Highlighted
lmpit
6 Indium

T310 PERC S100 RAID-5 showing wrong capacity/size after HDD replacement

Hello.

Today I replaced a failed HDD, in a RAID-5 array, with a new HDD.

As far as I can tell, everything is working fine. The new HDD has been assigned to the array and it is in the process of being rebuilt while the system is online and working seemingly fine. Yet, there is something that is troubling me: OMSA is reporting the virtual disk size as 8,187.84GB (8TB) instead of the previous and actual 930.48GB. This is crazy, the array is composed of 3x 500GB HDDs and I can't  understand why this is happening... can this be a corruption of OMSA itself or is the RAID array at risk?  At the moment the rebuild process is about 50% in, but I doubt that the outcome will change, and it is worrying me.

Windows is reporting the correct disk capacity though. Not sure what to make of it anyway. I hope someone can give me some suggestions as to why OMSA is reporting this ludicrous disk capacity which has no correlation whatsoever with the hardware.

Thank you!

0 Kudos
15 Replies
Moderator
Moderator

RE: T310 PERC S100 RAID-5 showing wrong capacity/size after HDD replacement

Hello

The error and status reporting features of the S-series controllers is very limited. If any changes are made to the virtual disk it may not be reported correctly in OMSA. Restarting OMSA or the server usually refreshes the information.

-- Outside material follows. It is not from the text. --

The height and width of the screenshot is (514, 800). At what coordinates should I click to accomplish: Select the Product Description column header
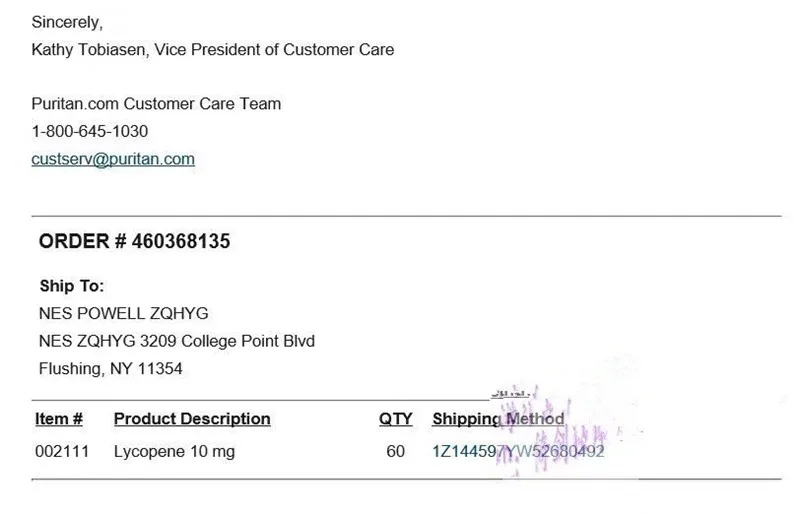pos(192,419)
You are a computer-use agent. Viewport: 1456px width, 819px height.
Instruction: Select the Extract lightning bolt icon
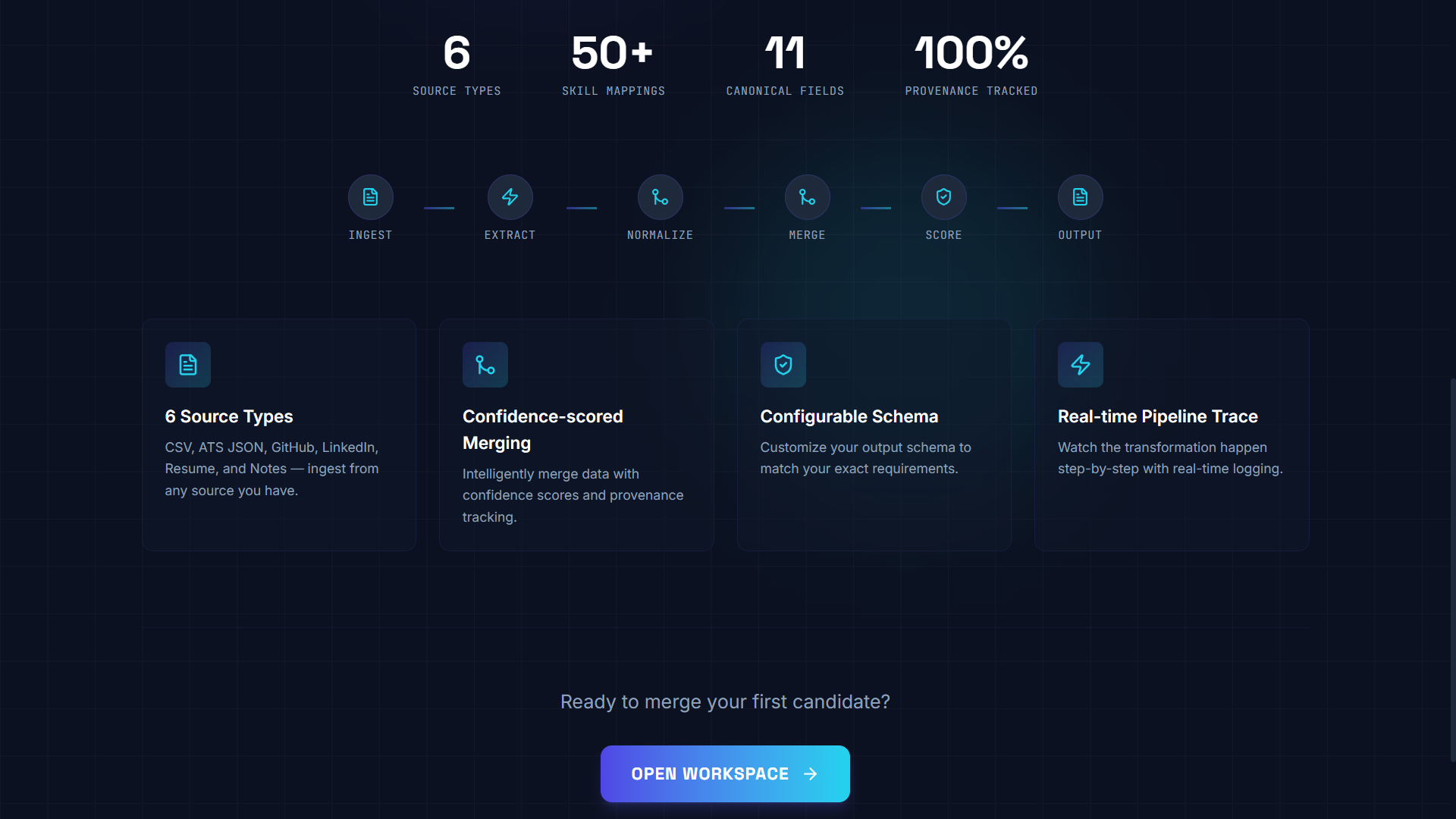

I would suggest restarting the OMSA services once the rebuild completes. If the issue persists then I would restart the server during your next maintenance window. If you filter your services by description there should be up to four services that start with DSM SA. Those are the OMSA services.

Thanks

Daniel Mysinger
Dell EMC, Enterprise Engineer

0 Kudos
lmpit
6 Indium

RE: T310 PERC S100 RAID-5 showing wrong capacity/size after HDD replacement

Thanks for the reply.

Unfortunately that didn't solve the issue. I've restarted the services, rebooted the server, uninstalled OMSA, rebooted and then reinstalled OMSA (v8.5) again, but it still reports ~8TB instead of ~1TB. By the time it finished rebuilding the array I had left the premises so I can't boot into the controller config now and make sure that the reported space there is correct . At least in Windows it is still correct and everything seems fine, but I'm not sure if I can rely on this array like this, yet I am trying to avoid having to backup the whole system, delete/recreate the array and restore - it would take me a whole day.

I suspect that part of the problem is because I'm using a different drive, which seems to work correctly but must have some peculiar difference from the others to have this as a result. I'm attaching a few screenshots with more details. But at this point it would be fair to assume that I have no choice but delete the entire thing and create it from scratch, right?

Alerts from the log

 

List of disks in array (0:0 replaced)

 

Array state and capacity (before/after)


0 Kudos
8 Krypton

RE: T310 PERC S100 RAID-5 showing wrong capacity/size after HDD replacement

I would guess this to just be a communication glitch between OMSA and the AWFUL S100 controller. Restart OMSA, restart the server, update server hardware/drivers, update OMSA would be my recommended path to fix the displayed information. I do not think this is an issue any greater than that.

0 Kudos
8 Krypton

RE: T310 PERC S100 RAID-5 showing wrong capacity/size after HDD replacement

Hmm ... for some reason I didn't see your reply. 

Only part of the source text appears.